**Task requirements:** Go through the entries and set each one down exactly.

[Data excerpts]
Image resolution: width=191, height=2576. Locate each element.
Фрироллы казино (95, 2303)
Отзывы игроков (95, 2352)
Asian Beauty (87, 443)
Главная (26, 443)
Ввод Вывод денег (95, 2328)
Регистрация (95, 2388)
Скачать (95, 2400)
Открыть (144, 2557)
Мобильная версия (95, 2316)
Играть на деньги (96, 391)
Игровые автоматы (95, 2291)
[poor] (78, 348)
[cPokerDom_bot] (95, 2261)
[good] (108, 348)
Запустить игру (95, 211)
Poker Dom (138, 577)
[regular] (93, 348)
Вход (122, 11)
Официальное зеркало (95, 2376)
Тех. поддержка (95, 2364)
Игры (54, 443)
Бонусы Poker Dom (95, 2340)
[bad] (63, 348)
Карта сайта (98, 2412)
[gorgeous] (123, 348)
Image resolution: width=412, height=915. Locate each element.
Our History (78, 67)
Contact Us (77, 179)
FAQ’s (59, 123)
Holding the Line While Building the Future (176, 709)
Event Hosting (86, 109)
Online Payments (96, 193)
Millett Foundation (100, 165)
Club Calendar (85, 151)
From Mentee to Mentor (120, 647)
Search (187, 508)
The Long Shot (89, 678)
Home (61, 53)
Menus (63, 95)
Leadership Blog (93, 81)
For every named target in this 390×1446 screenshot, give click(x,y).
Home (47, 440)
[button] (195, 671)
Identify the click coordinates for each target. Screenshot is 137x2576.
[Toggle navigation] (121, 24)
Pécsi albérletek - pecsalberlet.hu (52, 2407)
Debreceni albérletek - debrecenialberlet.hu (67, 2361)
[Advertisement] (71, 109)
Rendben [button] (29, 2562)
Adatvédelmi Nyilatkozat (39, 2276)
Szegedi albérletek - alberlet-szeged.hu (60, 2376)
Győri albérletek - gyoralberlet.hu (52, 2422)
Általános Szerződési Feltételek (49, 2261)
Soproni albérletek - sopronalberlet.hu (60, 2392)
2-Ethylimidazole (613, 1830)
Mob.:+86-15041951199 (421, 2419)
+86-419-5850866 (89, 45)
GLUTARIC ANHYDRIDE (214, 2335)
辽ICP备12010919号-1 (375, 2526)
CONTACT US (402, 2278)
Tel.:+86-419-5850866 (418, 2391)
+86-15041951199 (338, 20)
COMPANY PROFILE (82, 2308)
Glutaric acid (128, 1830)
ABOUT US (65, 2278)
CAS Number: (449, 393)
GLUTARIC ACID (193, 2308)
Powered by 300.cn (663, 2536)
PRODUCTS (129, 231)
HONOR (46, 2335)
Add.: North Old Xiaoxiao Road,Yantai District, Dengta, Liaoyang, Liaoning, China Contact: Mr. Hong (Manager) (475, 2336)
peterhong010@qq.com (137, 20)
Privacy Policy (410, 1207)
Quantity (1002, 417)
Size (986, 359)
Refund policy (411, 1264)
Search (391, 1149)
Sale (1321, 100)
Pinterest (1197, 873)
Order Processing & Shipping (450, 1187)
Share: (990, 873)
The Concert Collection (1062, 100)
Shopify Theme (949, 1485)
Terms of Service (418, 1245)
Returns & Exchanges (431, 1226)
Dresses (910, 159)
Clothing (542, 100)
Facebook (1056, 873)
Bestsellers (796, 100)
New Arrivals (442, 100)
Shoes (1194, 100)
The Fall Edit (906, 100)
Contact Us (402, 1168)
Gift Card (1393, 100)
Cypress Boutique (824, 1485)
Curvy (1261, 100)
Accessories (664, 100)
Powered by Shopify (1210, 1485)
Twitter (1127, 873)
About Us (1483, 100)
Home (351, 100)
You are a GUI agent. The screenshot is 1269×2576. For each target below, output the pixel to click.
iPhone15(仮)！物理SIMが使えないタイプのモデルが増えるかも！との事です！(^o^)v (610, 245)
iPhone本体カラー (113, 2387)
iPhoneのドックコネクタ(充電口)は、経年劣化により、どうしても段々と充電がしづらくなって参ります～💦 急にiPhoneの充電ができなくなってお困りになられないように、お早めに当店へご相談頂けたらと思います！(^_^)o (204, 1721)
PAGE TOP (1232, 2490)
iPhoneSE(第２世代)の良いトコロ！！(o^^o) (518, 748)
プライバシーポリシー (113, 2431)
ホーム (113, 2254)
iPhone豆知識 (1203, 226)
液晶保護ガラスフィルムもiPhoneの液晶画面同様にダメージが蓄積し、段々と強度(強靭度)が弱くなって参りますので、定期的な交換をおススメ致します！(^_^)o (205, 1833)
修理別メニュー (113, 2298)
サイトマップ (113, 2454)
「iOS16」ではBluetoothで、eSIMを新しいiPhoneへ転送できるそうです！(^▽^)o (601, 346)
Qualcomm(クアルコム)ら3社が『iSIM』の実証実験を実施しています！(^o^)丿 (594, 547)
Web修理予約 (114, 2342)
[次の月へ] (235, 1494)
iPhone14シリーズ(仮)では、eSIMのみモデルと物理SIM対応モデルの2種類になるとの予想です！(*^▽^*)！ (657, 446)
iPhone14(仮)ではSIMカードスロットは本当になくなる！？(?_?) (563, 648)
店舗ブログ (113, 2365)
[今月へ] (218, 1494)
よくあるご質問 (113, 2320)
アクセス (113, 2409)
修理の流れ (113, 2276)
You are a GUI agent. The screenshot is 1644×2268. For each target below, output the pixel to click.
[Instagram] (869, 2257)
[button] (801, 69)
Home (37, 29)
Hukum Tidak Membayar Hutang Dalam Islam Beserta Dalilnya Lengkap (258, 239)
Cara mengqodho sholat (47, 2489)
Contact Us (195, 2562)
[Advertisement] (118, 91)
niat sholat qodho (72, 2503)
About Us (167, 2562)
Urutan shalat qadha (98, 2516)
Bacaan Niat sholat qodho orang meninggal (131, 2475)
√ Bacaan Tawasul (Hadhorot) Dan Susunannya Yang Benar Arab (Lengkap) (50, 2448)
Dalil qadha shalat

**Solution to this task:**
Image resolution: width=191, height=2576. Locate each element.
Фрироллы казино (95, 2303)
Отзывы игроков (95, 2352)
Asian Beauty (87, 443)
Главная (26, 443)
Ввод Вывод денег (95, 2328)
Регистрация (95, 2388)
Скачать (95, 2400)
Открыть (144, 2557)
Мобильная версия (95, 2316)
Играть на деньги (96, 391)
Игровые автоматы (95, 2291)
[poor] (78, 348)
[cPokerDom_bot] (95, 2261)
[good] (108, 348)
Запустить игру (95, 211)
Poker Dom (138, 577)
[regular] (93, 348)
Вход (122, 11)
Официальное зеркало (95, 2376)
Тех. поддержка (95, 2364)
Игры (54, 443)
Бонусы Poker Dom (95, 2340)
[bad] (63, 348)
Карта сайта (98, 2412)
[gorgeous] (123, 348)
Image resolution: width=412, height=915. Locate each element.
Our History (78, 67)
Contact Us (77, 179)
FAQ’s (59, 123)
Holding the Line While Building the Future (176, 709)
Event Hosting (86, 109)
Online Payments (96, 193)
Millett Foundation (100, 165)
Club Calendar (85, 151)
From Mentee to Mentor (120, 647)
Search (187, 508)
The Long Shot (89, 678)
Home (61, 53)
Menus (63, 95)
Leadership Blog (93, 81)
For every named target in this 390×1446 screenshot, give click(x,y).
Home (47, 440)
[button] (195, 671)
Identify the click coordinates for each target. Screenshot is 137x2576.
[Toggle navigation] (121, 24)
Pécsi albérletek - pecsalberlet.hu (52, 2407)
Debreceni albérletek - debrecenialberlet.hu (67, 2361)
[Advertisement] (71, 109)
Rendben [button] (29, 2562)
Adatvédelmi Nyilatkozat (39, 2276)
Szegedi albérletek - alberlet-szeged.hu (60, 2376)
Győri albérletek - gyoralberlet.hu (52, 2422)
Általános Szerződési Feltételek (49, 2261)
Soproni albérletek - sopronalberlet.hu (60, 2392)
2-Ethylimidazole (613, 1830)
Mob.:+86-15041951199 (421, 2419)
+86-419-5850866 (89, 45)
GLUTARIC ANHYDRIDE (214, 2335)
辽ICP备12010919号-1 (375, 2526)
CONTACT US (402, 2278)
Tel.:+86-419-5850866 (418, 2391)
+86-15041951199 (338, 20)
COMPANY PROFILE (82, 2308)
Glutaric acid (128, 1830)
ABOUT US (65, 2278)
CAS Number: (449, 393)
GLUTARIC ACID (193, 2308)
Powered by 300.cn (663, 2536)
PRODUCTS (129, 231)
HONOR (46, 2335)
Add.: North Old Xiaoxiao Road,Yantai District, Dengta, Liaoyang, Liaoning, China Contact: Mr. Hong (Manager) (475, 2336)
peterhong010@qq.com (137, 20)
Privacy Policy (410, 1207)
Quantity (1002, 417)
Size (986, 359)
Refund policy (411, 1264)
Search (391, 1149)
Sale (1321, 100)
Pinterest (1197, 873)
Order Processing & Shipping (450, 1187)
Share: (990, 873)
The Concert Collection (1062, 100)
Shopify Theme (949, 1485)
Terms of Service (418, 1245)
Returns & Exchanges (431, 1226)
Dresses (910, 159)
Clothing (542, 100)
Facebook (1056, 873)
Bestsellers (796, 100)
New Arrivals (442, 100)
Shoes (1194, 100)
The Fall Edit (906, 100)
Contact Us (402, 1168)
Gift Card (1393, 100)
Cypress Boutique (824, 1485)
Curvy (1261, 100)
Accessories (664, 100)
Powered by Shopify (1210, 1485)
Twitter (1127, 873)
About Us (1483, 100)
Home (351, 100)
You are a GUI agent. The screenshot is 1269×2576. For each target below, output the pixel to click.
iPhone15(仮)！物理SIMが使えないタイプのモデルが増えるかも！との事です！(^o^)v (610, 245)
iPhone本体カラー (113, 2387)
iPhoneのドックコネクタ(充電口)は、経年劣化により、どうしても段々と充電がしづらくなって参ります～💦 急にiPhoneの充電ができなくなってお困りになられないように、お早めに当店へご相談頂けたらと思います！(^_^)o (204, 1721)
PAGE TOP (1232, 2490)
iPhoneSE(第２世代)の良いトコロ！！(o^^o) (518, 748)
プライバシーポリシー (113, 2431)
ホーム (113, 2254)
iPhone豆知識 (1203, 226)
液晶保護ガラスフィルムもiPhoneの液晶画面同様にダメージが蓄積し、段々と強度(強靭度)が弱くなって参りますので、定期的な交換をおススメ致します！(^_^)o (205, 1833)
修理別メニュー (113, 2298)
サイトマップ (113, 2454)
「iOS16」ではBluetoothで、eSIMを新しいiPhoneへ転送できるそうです！(^▽^)o (601, 346)
Qualcomm(クアルコム)ら3社が『iSIM』の実証実験を実施しています！(^o^)丿 (594, 547)
Web修理予約 (114, 2342)
[次の月へ] (235, 1494)
iPhone14シリーズ(仮)では、eSIMのみモデルと物理SIM対応モデルの2種類になるとの予想です！(*^▽^*)！ (657, 446)
iPhone14(仮)ではSIMカードスロットは本当になくなる！？(?_?) (563, 648)
店舗ブログ (113, 2365)
[今月へ] (218, 1494)
よくあるご質問 (113, 2320)
アクセス (113, 2409)
修理の流れ (113, 2276)
You are a GUI agent. The screenshot is 1644×2268. For each target below, output the pixel to click.
[Instagram] (869, 2257)
[button] (801, 69)
Home (37, 29)
Hukum Tidak Membayar Hutang Dalam Islam Beserta Dalilnya Lengkap (258, 239)
Cara mengqodho sholat (47, 2489)
Contact Us (195, 2562)
[Advertisement] (118, 91)
niat sholat qodho (72, 2503)
About Us (167, 2562)
Urutan shalat qadha (98, 2516)
Bacaan Niat sholat qodho orang meninggal (131, 2475)
√ Bacaan Tawasul (Hadhorot) Dan Susunannya Yang Benar Arab (Lengkap) (50, 2448)
Dalil qadha shalat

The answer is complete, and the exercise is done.